Published June 11, 2021 | Version v1
Presentation Open

Ready-made or tailor-made? Seeking seamless depositing solutions for multi (LMIC) country qualitative data

  • 1. University of Edinburgh, UK
  • 2. Neoventive Solutions, Pakistan
  • 3. KEMHRC, Pune, India
  • 4. LSHTM, UK

Description

The NIHR-RESPIRE collaboration spans across four South Asian, low-middle income countries (LMICs) of Bangladesh, India, Malaysia and Pakistan, and hosted by the University of Edinburgh.  One of the deliverables of RESPIRE is to deposit and share research data in an open-source repository.  We explored if all RESPIRE data could be deposited into one open repository.  Our methodology was organic but included: retrospective review of all RESPIRE projects’ proposals and/or protocols; remote and face-to-face discussions with the RESPIRE research project teams about data management, and ready-made data depositing solutions including repositories at the University of Edinburgh.
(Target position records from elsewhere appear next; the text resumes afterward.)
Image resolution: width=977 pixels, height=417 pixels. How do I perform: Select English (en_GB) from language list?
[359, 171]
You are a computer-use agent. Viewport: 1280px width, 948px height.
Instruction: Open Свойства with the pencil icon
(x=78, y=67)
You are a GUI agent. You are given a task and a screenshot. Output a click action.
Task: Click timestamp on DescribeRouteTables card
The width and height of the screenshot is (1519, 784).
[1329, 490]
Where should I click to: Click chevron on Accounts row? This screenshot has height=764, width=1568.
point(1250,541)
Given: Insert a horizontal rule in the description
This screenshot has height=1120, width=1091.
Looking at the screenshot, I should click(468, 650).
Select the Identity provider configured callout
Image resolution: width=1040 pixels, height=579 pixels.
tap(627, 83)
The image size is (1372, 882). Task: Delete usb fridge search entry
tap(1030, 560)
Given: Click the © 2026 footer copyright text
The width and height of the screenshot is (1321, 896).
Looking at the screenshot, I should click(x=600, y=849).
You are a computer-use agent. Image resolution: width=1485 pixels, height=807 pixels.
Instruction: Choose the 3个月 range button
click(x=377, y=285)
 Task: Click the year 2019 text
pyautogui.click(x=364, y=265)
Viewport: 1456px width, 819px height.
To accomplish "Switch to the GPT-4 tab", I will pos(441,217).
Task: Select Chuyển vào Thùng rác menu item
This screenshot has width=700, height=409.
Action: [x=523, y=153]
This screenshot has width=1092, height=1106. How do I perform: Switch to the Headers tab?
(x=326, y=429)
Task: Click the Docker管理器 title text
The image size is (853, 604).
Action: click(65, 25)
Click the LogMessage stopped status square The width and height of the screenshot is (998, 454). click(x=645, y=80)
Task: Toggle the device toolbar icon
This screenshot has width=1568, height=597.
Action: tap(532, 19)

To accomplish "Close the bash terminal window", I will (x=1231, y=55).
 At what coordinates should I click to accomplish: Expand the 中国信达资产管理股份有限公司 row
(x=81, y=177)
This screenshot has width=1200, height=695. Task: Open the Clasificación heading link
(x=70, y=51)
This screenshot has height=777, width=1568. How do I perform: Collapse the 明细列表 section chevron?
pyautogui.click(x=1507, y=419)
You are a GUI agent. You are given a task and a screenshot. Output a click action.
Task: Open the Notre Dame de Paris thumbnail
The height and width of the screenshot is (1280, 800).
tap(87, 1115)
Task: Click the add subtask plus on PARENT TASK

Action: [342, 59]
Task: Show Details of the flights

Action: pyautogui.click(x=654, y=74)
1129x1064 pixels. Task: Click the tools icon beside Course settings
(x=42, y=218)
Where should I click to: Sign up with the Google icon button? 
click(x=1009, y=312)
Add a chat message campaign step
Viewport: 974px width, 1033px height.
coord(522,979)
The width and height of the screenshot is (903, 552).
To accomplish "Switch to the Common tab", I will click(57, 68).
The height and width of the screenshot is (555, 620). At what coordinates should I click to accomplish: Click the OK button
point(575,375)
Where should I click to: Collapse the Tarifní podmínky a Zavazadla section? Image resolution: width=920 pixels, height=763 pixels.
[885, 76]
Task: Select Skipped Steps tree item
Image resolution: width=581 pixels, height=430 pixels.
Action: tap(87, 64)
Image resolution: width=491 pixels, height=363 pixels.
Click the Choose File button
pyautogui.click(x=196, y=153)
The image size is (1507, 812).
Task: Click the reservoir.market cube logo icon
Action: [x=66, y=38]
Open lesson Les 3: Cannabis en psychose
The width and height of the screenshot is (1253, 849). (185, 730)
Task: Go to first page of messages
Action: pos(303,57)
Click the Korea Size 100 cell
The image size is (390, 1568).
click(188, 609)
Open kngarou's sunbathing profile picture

We piloted both quantitative and qualitative data submissions into a preferred open repository: Edinburgh DataShare. Quantitative data is relatively straightforward in being de-identified and can be made available in open repositories, but qualitative data is more challenging.  The data from a RESPIRE PhD project highlighted that raw qualitative data could not be deposited openly due to the sensitive nature of the data and current lack of guidance on de-identification of raw data such as images. Other raw data include original audio recordings, verbatim and translated transcripts.  Similarly, discussions at the RESPIRE annual scientific meeting highlighted that qualitative data presented this challenge across all RESPIRE partners.